A la place de Dieu, la conscience individuelle est devenue l'instance suprême du jugement moral et ce jugement est vrai parce qu'il vient de la conscience. Contre cela, le Pape s'est battu dans son encyclique « Splendeur de la vérité ». Pour Luc Ferry, « il semble que les croyants s'approprient sans cesse davantage le fond laïc constitué par la Grande Déclaration [des droits de l'homme (réd.)], et que ce soit sur cette base commune que vienne se greffer leur foi » (p. 57-58). Avec cela, la conscience du mal nous est ôtée. Le bien et le mal n'ont plus de sens. La responsabilité de l'homme s'évanouit.

- 2. La divinisation de l'homme.

L'éthique est à la mode en cette fin de siècle, une éthique de « l'éradication de tous les dogmatismes, qu'ils soient d'origine morale ou religieuse » (p. 84). « Aboutissement ultime d'un long processus de sécularisation qui mène, depuis le XVIIIe siècle, vers la laïcité achevée » (p. 85). Éthique d'une soi-disant authenticité, sécularisée, mais pas sans orientation religieuse. Le sacré devient l'humain et le sacrifice ne vaut que s'il concerne l'autre. « L'individualisme démocratique » n'amènerait pas « l'érosion des transcendances sous toutes leurs formes » (p. 122) mais nous conduit vers …

- 3. Le sacré à visage humain.

Le corps humain est sacré (cf. la bioéthique), d'ailleurs « en 25 ans, le nombre d'ONG à vocation caritative a été multiplié par 100 tandis que les derniers militants de la révolution entraient au musée des espèces disparues » (p. 125). « Une nouvelle religion, celle de l'humanité, vient de naître » (p. 132) et « la nouvelle formule du devoir d'assistance, ne laisse pas faire à autrui ce que tu ne voudrais pas qu'on te fasse, marque peut-être un progrès par rapport à ce qu'elle démarque. » (p. 133) ! Voilà le commandement de cette nouvelle religion, considérée par Luc Ferry comme un progrès ! Et on assiste actuellement aux noces de l'Éthique et des médias (Bosnie, Somalie...). D'ailleurs nos héros sont aujourd'hui les champions de l'humanitaire, et l'action humanitaire est perçue par ceux qui la pratiquent comme pourvoyeuse de sens : trouver le sens de sa vie par autrui ! Dans le passé, l'art exprimait le sacré, « n'est-il pas normal qu'il soit rendu à l'impératif d'être à l'échelle humaine» (p. 155), sinon, comme la religion, il est dépassé. Il en est de même de la culture et de la politique. La grande politique est finie, mais le dirigeant qui s'inscrit dans un projet collectif de solidarité et de sympathie, suscite l'enthousiasme (cf. p. 161 et 165). Il en vient finalement à poser la question : « Le christianisme est-il un humanisme ? » Puisque son message d'amour s'accorde si bien (?) avec cette nouvelle religion, religion de l'Homme-Dieu, «Si les hommes n'étaient pas en quelque façon des dieux, ils ne seraient pas non plus des hommes» (p. 177). «L'humanité divinisée a pris la place du sujet absolu » (p. 180) : c'est-à-dire de Dieu.

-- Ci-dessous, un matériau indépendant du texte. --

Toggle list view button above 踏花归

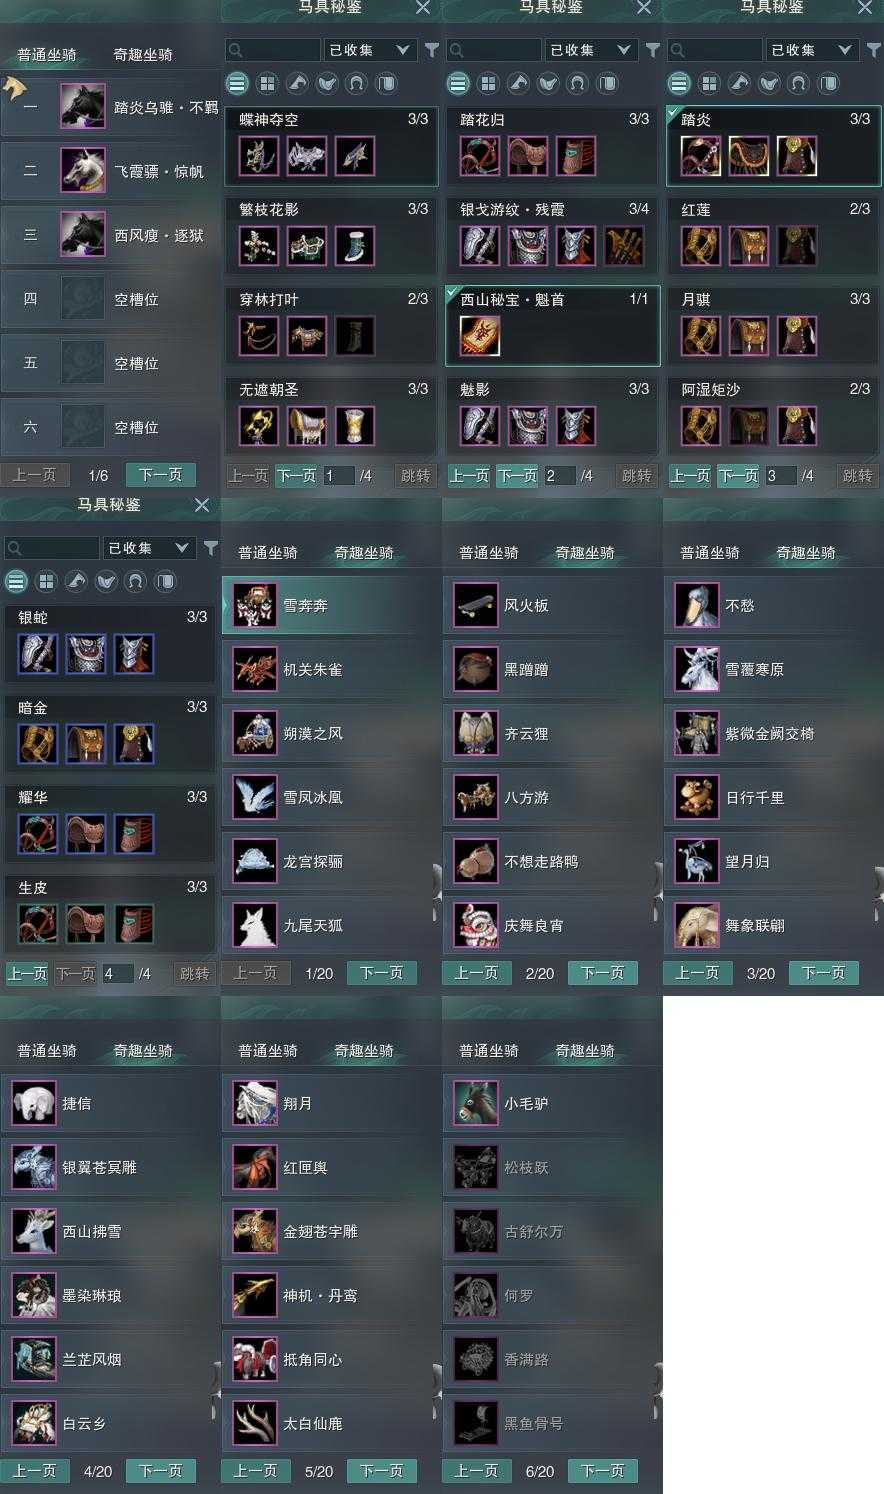point(458,83)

Le constat est clair, il est lucide, je crois. Ceci nous invite à ouvrir les yeux sur un monde qui, après avoir rejeté les repères sûrs de la Loi parfaite de Dieu, ne supporte pas le vide qu'il a ouvert devant lui, se bâtit une religion à son image avec dieux et prêtres, adorateurs, sacrifices, etc... C'est la contrepartie satanique de l'Évangile glorieux de notre bien aimé Sauveur Jésus-Christ. Son credo pourrait être le suivant : développer le positif chez soi-même et combattre le mal chez les autres (pour leur bien !). Mot pour mot l'antithèse du vrai Christianisme qui consiste à : combattre le mal en soi-même et rechercher le bien en autrui.